| TASK |
One line at a time, check the entries below for the word "Select", and copy each line that has it.

| MATERIAL FOR THIS TASK |
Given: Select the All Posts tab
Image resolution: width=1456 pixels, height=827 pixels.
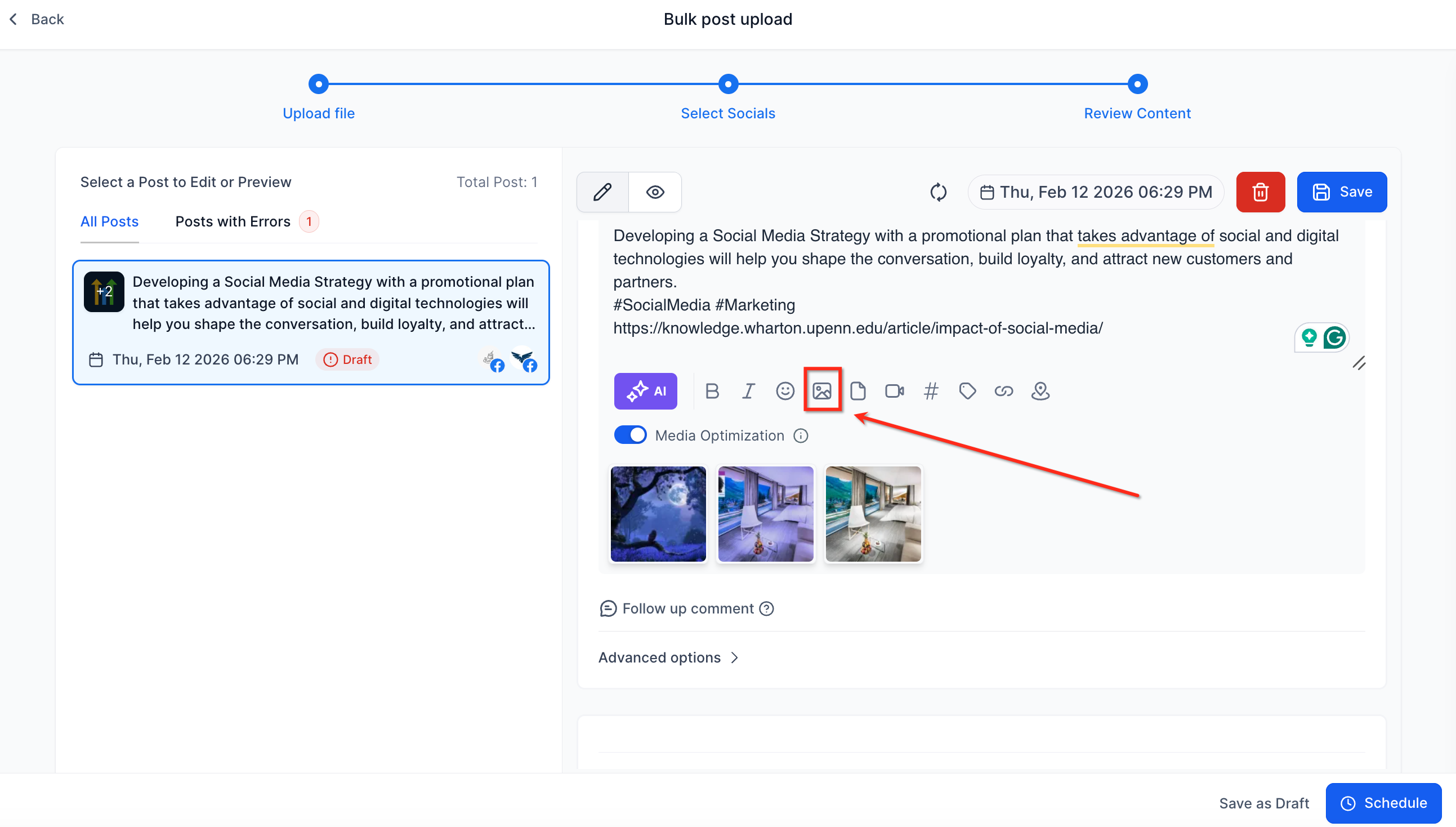Looking at the screenshot, I should click(110, 221).
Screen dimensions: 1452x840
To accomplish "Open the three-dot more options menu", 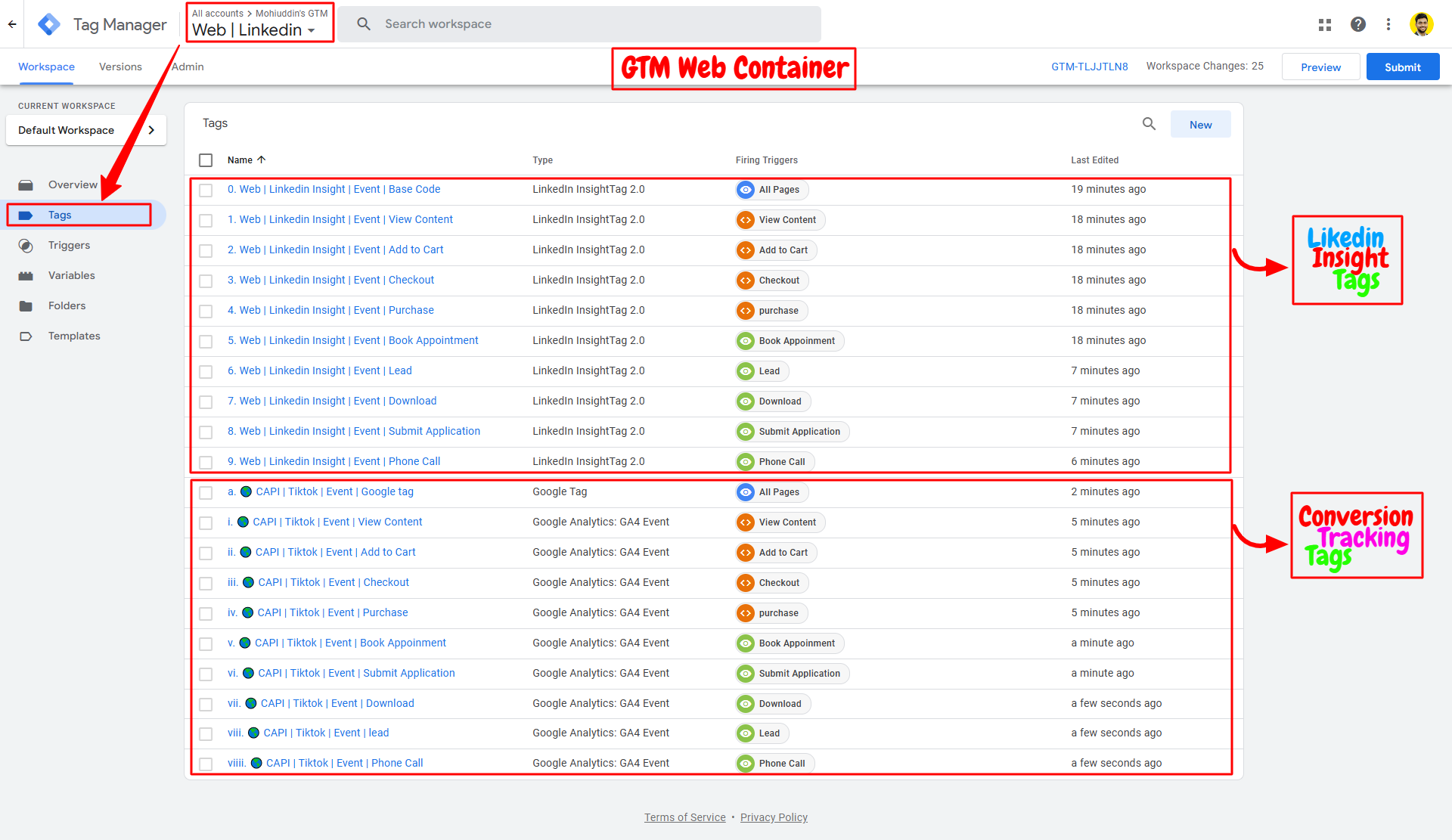I will pyautogui.click(x=1388, y=24).
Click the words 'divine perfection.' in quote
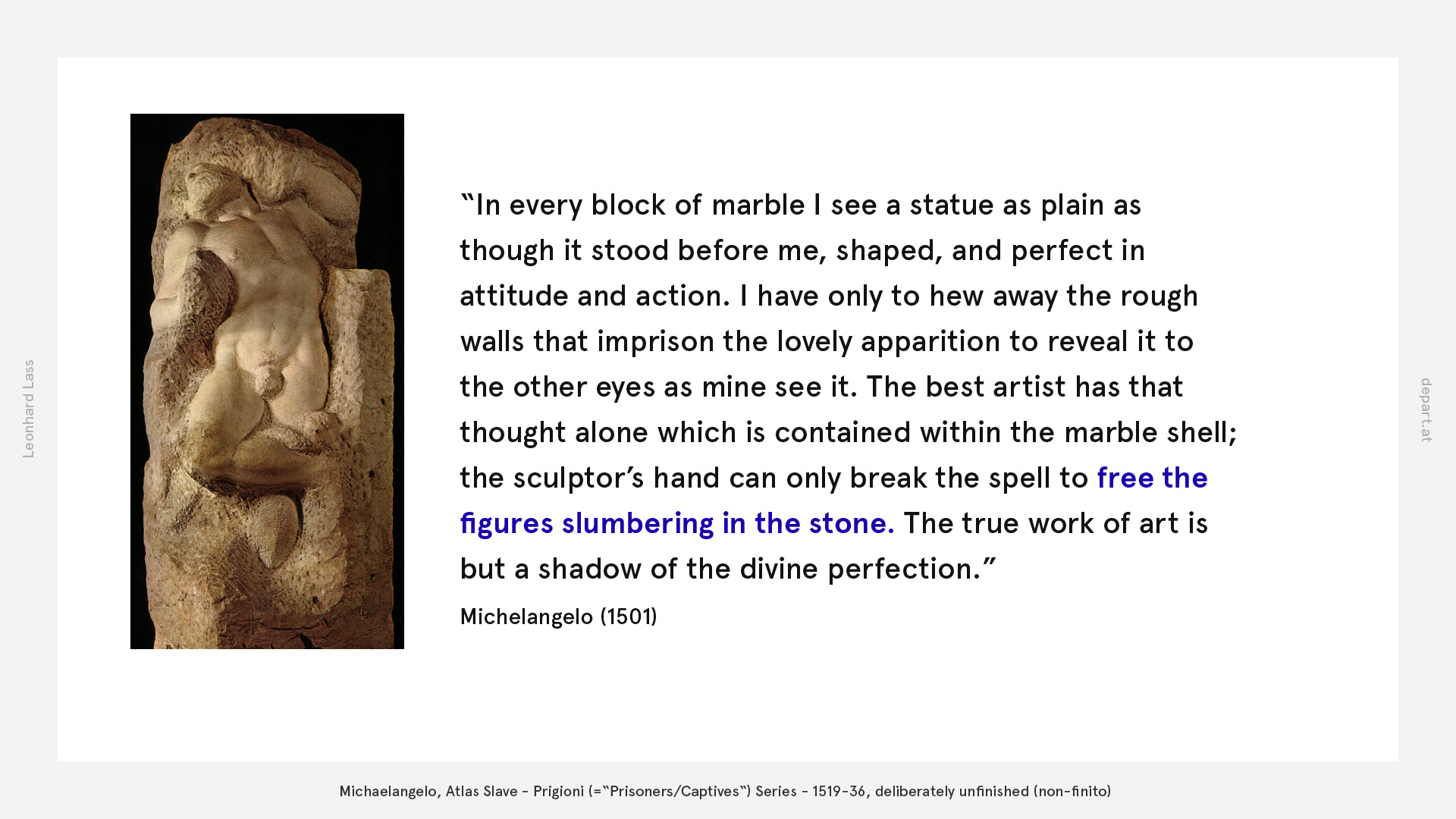The height and width of the screenshot is (819, 1456). click(x=860, y=569)
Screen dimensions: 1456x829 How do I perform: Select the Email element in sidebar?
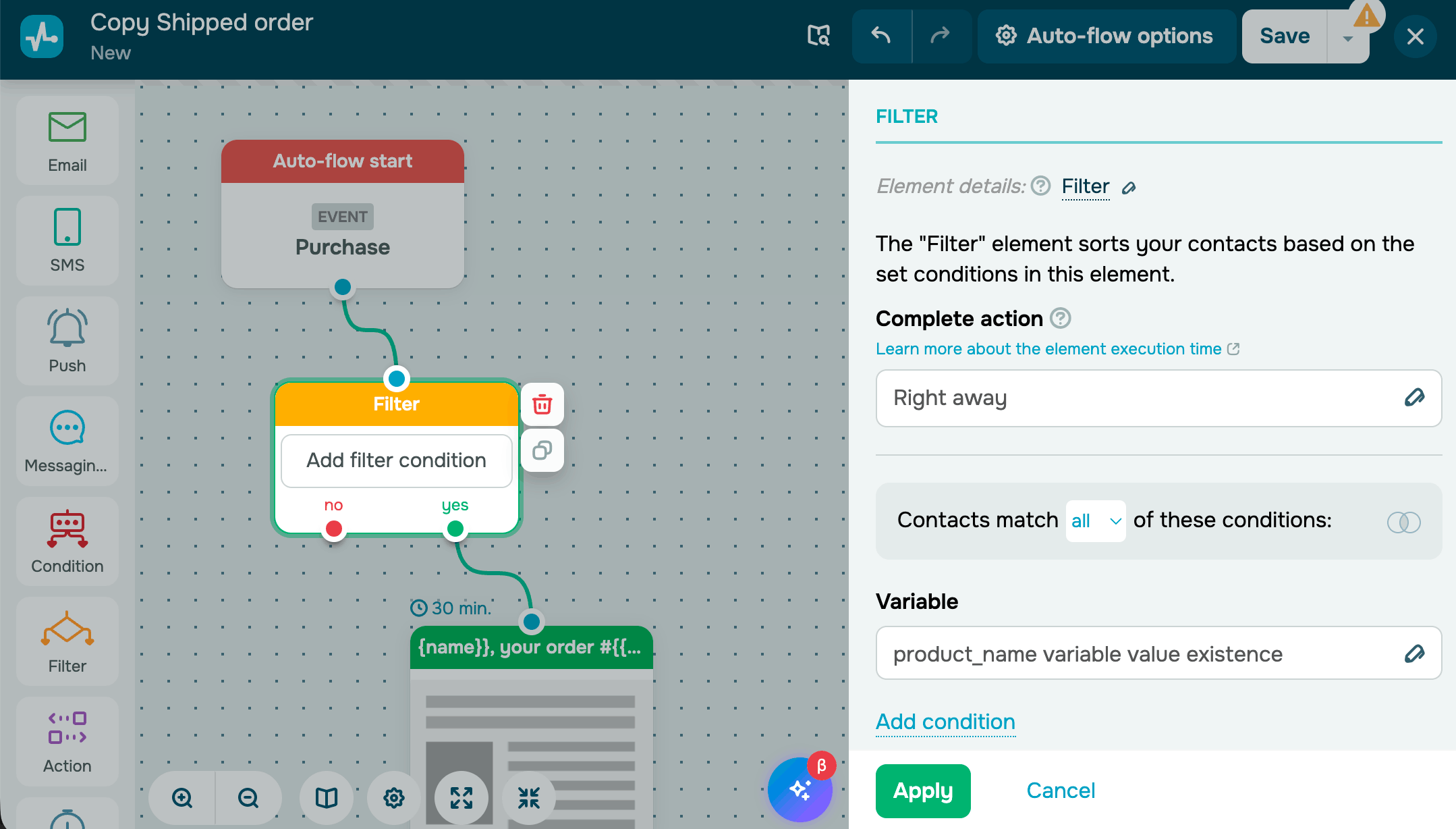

| SOLUTION TO THIS TASK |
Given: Select the All Posts tab
Screen dimensions: 1456x829 How do I perform: Select the Email element in sidebar?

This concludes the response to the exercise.